I broke down how passkeys work, their strengths, and what’s still missing
I’ve found a pretty good use for a passkey. Docusign. About every 3 months I need to docusign something at work. The process involves logging in, changing your password, logging in again, opening the document, logging in to sign, logging in to finish. The only steps you get to skip if there’s more than one document is the initial log on, and changing password. So with a passkey I just touch it a bunch of times and there’s no password change.
Sounds like a password manager would make that way easier. Changing your password would involve a few extra clicks. Also, you might want to check with your IT folks. Asking people to constantly change their password is a good way to weaken password strength. I don’t use docusign, but there is probably a setting that they can change.

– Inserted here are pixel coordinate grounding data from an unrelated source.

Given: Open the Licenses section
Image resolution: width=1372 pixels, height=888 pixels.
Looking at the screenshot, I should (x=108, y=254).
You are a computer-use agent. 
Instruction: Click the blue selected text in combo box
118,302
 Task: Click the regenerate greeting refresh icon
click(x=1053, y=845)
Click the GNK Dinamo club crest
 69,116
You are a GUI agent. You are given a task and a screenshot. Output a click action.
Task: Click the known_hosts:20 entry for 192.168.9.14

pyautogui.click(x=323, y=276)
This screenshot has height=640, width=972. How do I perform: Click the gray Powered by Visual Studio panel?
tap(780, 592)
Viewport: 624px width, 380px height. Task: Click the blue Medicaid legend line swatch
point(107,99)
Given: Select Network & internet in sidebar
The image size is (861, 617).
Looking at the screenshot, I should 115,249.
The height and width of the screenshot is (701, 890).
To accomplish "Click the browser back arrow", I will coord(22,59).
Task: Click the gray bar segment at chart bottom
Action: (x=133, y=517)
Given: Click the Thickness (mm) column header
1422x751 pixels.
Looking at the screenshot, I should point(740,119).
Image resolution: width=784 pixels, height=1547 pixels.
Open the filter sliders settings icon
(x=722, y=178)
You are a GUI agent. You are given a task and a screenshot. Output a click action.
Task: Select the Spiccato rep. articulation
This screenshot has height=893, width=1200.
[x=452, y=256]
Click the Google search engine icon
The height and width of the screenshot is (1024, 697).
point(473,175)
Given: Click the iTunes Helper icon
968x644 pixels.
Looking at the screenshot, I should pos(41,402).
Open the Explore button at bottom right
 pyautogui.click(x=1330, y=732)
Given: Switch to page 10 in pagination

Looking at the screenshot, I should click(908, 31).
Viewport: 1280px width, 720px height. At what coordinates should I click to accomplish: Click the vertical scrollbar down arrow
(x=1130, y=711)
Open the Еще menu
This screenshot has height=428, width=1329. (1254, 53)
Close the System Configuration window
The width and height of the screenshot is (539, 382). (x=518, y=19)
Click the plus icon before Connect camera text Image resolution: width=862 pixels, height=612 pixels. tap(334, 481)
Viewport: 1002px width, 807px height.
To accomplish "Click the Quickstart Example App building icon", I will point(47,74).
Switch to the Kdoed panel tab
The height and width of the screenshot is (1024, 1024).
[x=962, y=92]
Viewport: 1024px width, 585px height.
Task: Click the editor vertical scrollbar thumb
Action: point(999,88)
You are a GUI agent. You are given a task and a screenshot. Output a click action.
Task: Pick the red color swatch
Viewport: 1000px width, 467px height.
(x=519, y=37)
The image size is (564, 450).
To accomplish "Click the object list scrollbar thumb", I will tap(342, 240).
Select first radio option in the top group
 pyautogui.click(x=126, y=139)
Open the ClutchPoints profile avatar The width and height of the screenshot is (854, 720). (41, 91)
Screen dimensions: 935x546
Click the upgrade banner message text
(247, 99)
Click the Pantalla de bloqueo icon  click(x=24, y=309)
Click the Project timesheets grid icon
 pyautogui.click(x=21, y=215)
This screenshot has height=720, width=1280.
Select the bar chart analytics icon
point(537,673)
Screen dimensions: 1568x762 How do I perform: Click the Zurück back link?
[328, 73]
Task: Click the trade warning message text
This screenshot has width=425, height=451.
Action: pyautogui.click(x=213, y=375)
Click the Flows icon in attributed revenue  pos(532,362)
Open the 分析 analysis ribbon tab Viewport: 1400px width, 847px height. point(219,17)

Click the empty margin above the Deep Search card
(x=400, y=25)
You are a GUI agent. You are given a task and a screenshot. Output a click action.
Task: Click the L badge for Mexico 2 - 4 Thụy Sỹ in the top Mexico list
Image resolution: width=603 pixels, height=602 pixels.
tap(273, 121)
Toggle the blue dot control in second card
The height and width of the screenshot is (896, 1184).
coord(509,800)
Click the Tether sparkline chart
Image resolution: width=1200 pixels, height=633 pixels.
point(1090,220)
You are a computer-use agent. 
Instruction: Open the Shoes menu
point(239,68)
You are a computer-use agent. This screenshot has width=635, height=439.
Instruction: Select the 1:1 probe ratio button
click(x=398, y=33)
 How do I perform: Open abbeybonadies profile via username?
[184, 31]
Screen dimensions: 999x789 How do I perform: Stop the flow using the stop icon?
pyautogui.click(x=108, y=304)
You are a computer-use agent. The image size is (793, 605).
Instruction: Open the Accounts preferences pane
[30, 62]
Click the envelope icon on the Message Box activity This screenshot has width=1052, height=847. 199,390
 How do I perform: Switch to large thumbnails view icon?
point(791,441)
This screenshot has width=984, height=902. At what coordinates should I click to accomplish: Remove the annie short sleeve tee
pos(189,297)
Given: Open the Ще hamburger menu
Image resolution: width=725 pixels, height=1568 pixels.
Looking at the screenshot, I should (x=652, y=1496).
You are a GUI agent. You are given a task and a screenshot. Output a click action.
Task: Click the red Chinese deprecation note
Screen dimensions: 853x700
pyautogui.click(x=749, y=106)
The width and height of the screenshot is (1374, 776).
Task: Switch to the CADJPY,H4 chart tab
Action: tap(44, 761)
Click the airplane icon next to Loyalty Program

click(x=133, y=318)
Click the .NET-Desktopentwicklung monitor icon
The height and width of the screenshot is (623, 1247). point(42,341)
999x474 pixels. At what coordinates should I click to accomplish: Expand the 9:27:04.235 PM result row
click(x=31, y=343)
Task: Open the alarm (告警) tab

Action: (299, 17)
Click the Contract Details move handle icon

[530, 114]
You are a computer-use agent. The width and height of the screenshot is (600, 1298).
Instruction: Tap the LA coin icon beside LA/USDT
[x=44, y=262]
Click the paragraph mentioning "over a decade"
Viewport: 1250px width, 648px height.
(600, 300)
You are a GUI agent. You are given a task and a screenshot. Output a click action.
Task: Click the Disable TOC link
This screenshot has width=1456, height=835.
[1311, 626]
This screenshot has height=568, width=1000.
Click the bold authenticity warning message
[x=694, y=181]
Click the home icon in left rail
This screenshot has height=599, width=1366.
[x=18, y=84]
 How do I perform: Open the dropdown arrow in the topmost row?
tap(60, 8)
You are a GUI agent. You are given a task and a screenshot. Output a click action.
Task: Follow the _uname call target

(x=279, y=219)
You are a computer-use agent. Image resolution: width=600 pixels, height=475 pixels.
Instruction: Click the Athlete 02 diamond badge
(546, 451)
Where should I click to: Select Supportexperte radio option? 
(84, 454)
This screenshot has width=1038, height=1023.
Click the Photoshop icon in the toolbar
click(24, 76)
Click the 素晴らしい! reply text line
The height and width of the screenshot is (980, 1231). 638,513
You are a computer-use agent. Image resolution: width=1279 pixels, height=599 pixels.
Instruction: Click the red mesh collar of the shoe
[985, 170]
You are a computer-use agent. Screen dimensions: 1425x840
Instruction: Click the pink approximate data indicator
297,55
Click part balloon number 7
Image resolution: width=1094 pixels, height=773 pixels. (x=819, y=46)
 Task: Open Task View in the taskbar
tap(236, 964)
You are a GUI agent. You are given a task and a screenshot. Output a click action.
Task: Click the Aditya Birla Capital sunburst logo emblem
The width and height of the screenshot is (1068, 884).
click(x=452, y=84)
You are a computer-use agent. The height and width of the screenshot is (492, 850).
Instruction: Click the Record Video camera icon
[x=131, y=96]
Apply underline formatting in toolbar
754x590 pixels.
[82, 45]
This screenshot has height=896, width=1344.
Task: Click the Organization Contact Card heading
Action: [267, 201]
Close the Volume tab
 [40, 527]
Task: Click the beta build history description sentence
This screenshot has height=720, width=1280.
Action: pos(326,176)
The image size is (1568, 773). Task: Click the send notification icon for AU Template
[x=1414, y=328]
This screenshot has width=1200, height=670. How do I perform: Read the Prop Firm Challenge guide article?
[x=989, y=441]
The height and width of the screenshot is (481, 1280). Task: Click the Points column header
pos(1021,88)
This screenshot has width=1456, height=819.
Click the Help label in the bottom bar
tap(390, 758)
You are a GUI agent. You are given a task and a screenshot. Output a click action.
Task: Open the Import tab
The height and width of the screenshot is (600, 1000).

Oh, I agree, but I have to argue enough with professionals who know better as it is. I have to do it every day with recent PhDs as a BA who’s been doing the job for 15 years. At this point it’s not my problem if something happens. I have other things that affect me every day to fight about. I’ll just continue cycling through my no repeats after 10 changes, 12 character passwords and using my yubikey for docusign for my own sanity.
sounds like a better solution is don’t use docusign
K, I’ll go tell the CEO that they need to come up with something different.
There’s like a million other free/libre digital document signing platforms out there. Try one that doesn’t suck.
Unfortunately, per the comment you replied to, that isnt under my control.